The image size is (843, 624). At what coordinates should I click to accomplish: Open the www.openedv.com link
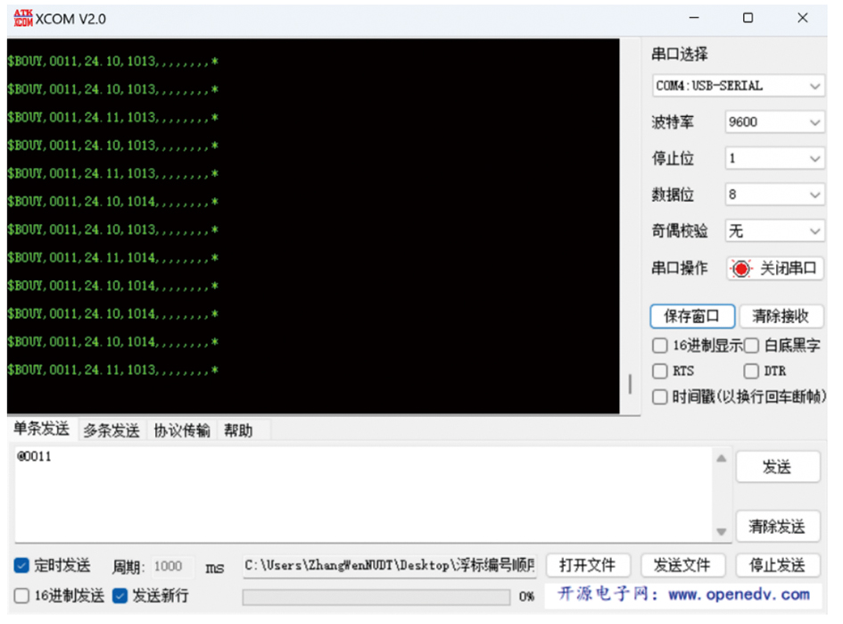click(739, 595)
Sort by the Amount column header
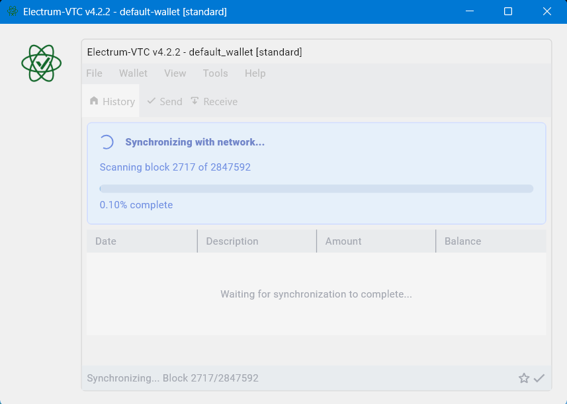Viewport: 567px width, 404px height. [x=376, y=241]
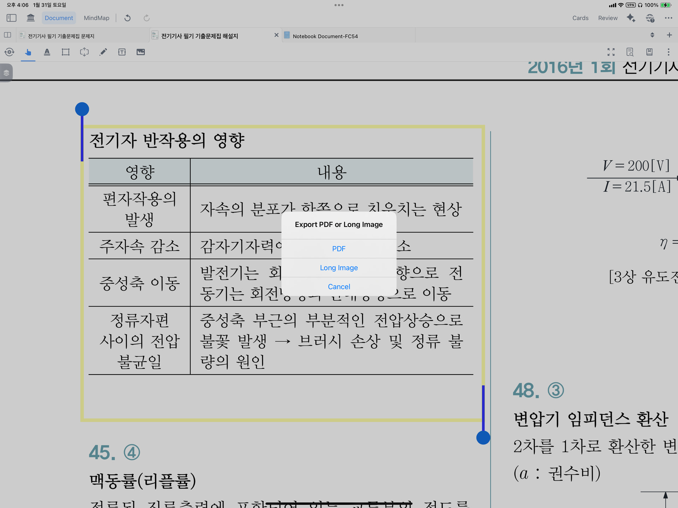This screenshot has width=678, height=508.
Task: Open the Notebook Document-FC54 tab
Action: (325, 36)
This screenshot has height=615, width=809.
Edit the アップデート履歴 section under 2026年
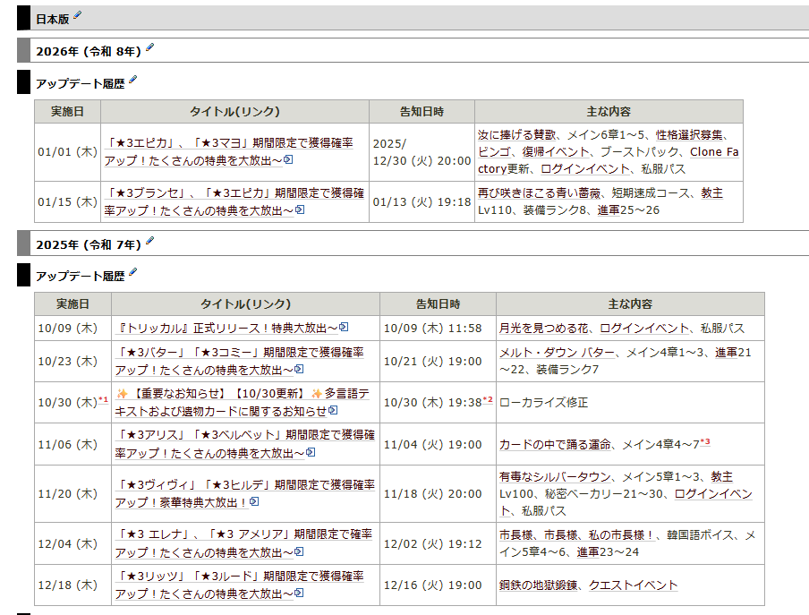(132, 81)
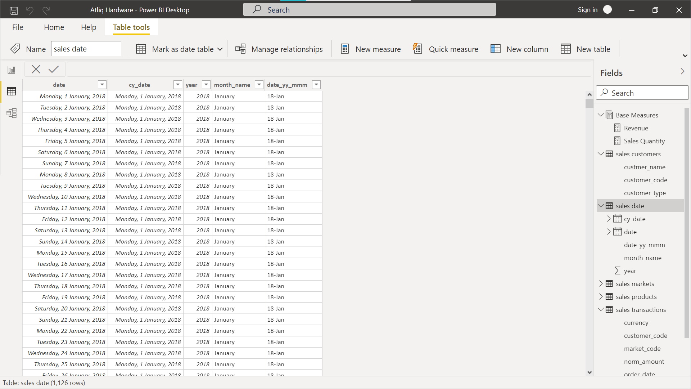This screenshot has height=389, width=691.
Task: Collapse the Base Measures group
Action: click(601, 115)
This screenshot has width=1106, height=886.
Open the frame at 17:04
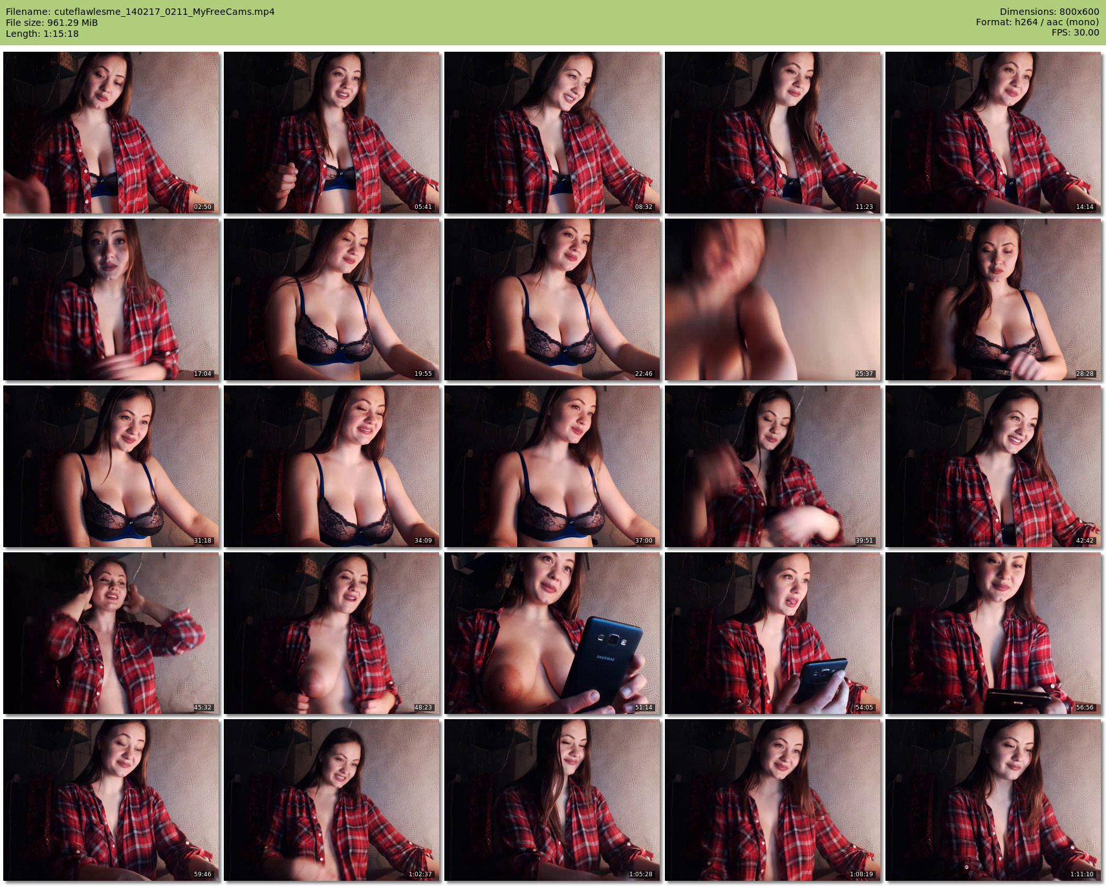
========================================================================
# PROBLEM TO SOLVE
Copy out every line of the listing above word for word, leaving out the pictures.

# ANSWER TO THE TASK
The image size is (843, 624). At what coordinates should I click to accomplish: Open the www.openedv.com link
click(739, 595)
Sort by the Amount column header
Viewport: 567px width, 404px height. [x=376, y=241]
This screenshot has width=678, height=508.
Task: Open the Notebook Document-FC54 tab
Action: (325, 36)
This screenshot has height=615, width=809.
Edit the アップデート履歴 section under 2026年
(132, 81)
This screenshot has height=389, width=691.
Task: Collapse the Base Measures group
Action: click(601, 115)
This screenshot has width=1106, height=886.
Open the frame at 17:04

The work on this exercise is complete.